- Specialty: Dermatology

= Multinucleate cell angiohistiocytoma =

Multinucleate cell angiohistiocytoma (MCAH) is a cutaneous condition that presents as slowly growing, multiple, discrete but grouped, red to violaceous papules

== Signs and symptoms ==
Lesions are asymptomatic and most commonly found on the face and acral regions, however they have been described in other locations such as the trunk and, less frequently, the mucous membranes; they are usually unilateral and appear as papules ranging in diameter from 2 to 15mm.

They can be smooth and flat, or they can seem like reddish, pink, violaceous, or brown papules with a slightly elevated dome-shaped surface. There have been a few cases reported with bilateral involvement and even widespread forms. MCAH lesions do not seem to spontaneously remit; instead, they grow over weeks to months.

== Causes ==
While there are still many unanswered questions regarding the etiology and pathogenesis of MCAH, the general consensus is that lesions result from a reactive process rather than a neoplastic one.

== Mechanism ==
This disease is thought to be caused by enhanced cutaneous vascularity and an aggressive inflammatory response to intravascular macrophage migration. Furthermore, impacted regions demonstrate an overabundance of estrogen receptor α. Angiogenesis has been associated with estrogen signaling. This discovery may help to explain why MCAH is more common in women and why it is extremely vascular.

== Diagnosis ==
Histopathologically, multinucleated cells with angular outlines in the dermis and vascular hyperplasia linked to a rise in factor XIIIa-positive fibrohistiocytic interstitial cells are the hallmarks of MCAH. The most specific histological finding (3–10 hyperchromatic nuclei with basophilic cytoplasm) is the presence of multinucleated giant cells, albeit this finding does not necessarily indicate the presence of MCAH.

Immunohistochemistry demonstrates that vascular endothelial cells are positive for Factor VIII, vimentin, CD31, and CD34 antibodies, but negative for Bcl-2 and HHV-8 antigens. Vimentin, Factor XIIIa, CD68, alpha-1-antitrypsin, and lysozyme are expressed by mononuclear cells, although neither S100 nor CD1a are.

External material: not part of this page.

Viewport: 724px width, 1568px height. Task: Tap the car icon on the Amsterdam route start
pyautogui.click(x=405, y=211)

The MAC387 expression is not constant. While multinucleate cells are negative for other monocyte/macrophage lineage markers, they are significantly positive for vimentin. CD68 expression can be either positive or negative. In interstitial and perivascular spindle cells, as well as rarely in multinucleate cells, estrogen receptor α has significant expression.

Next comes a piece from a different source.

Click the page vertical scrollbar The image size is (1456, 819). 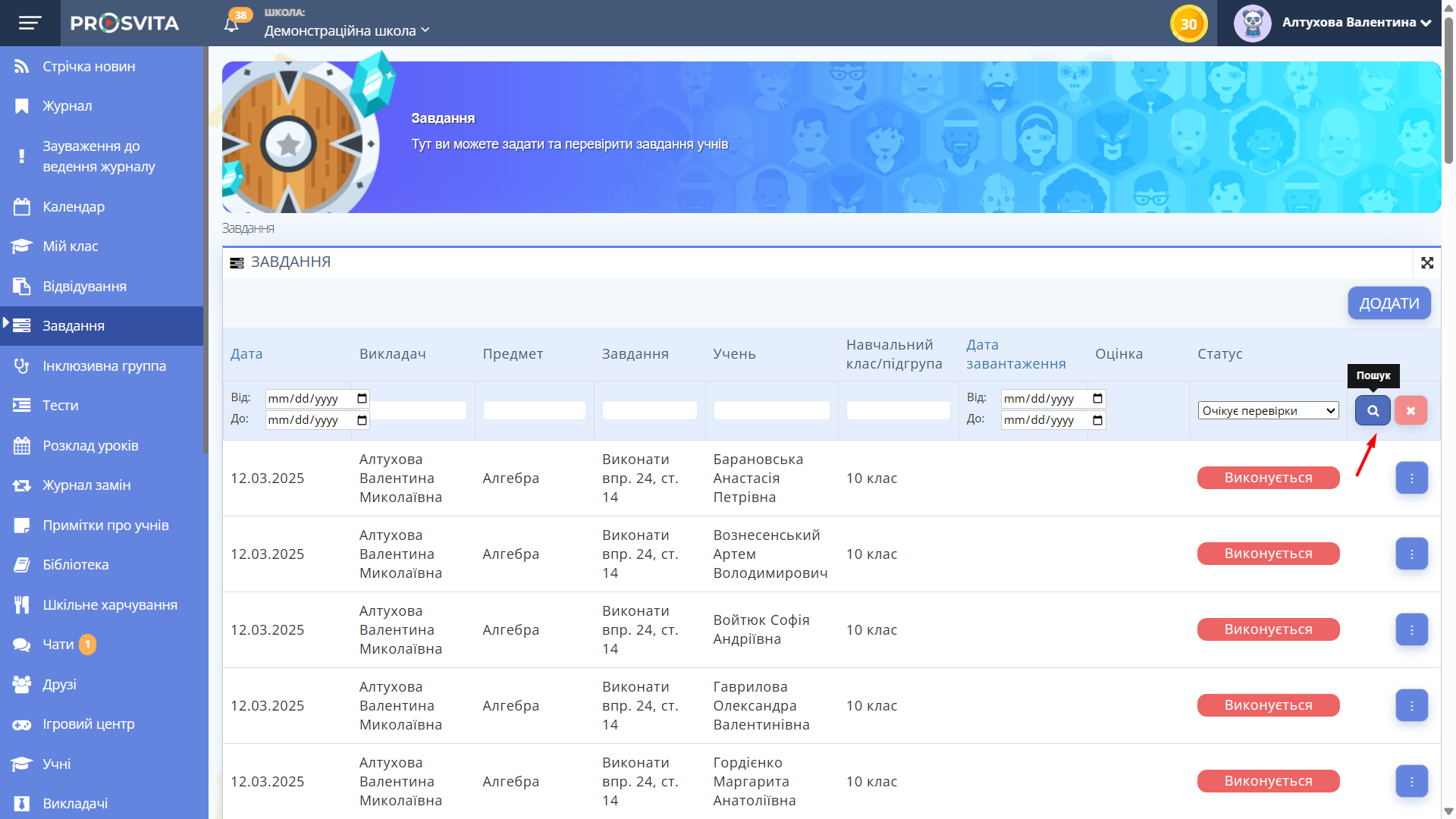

Angiofibroma/fibrous papule, dermatofibroma, microvenular hemangioma, Kaposi's sarcoma, and acroangiodermatitis are among the histopathologic differential diagnoses.

== Treatment ==
Treatment is not required because the lesion is benign, but it might be suggested for itchy or unappealing lesions. The literature has reported on a number of treatment approaches, such as intense pulsed light, cryosurgery, corticosteroids, argon and carbon dioxide lasers, and surgical excision.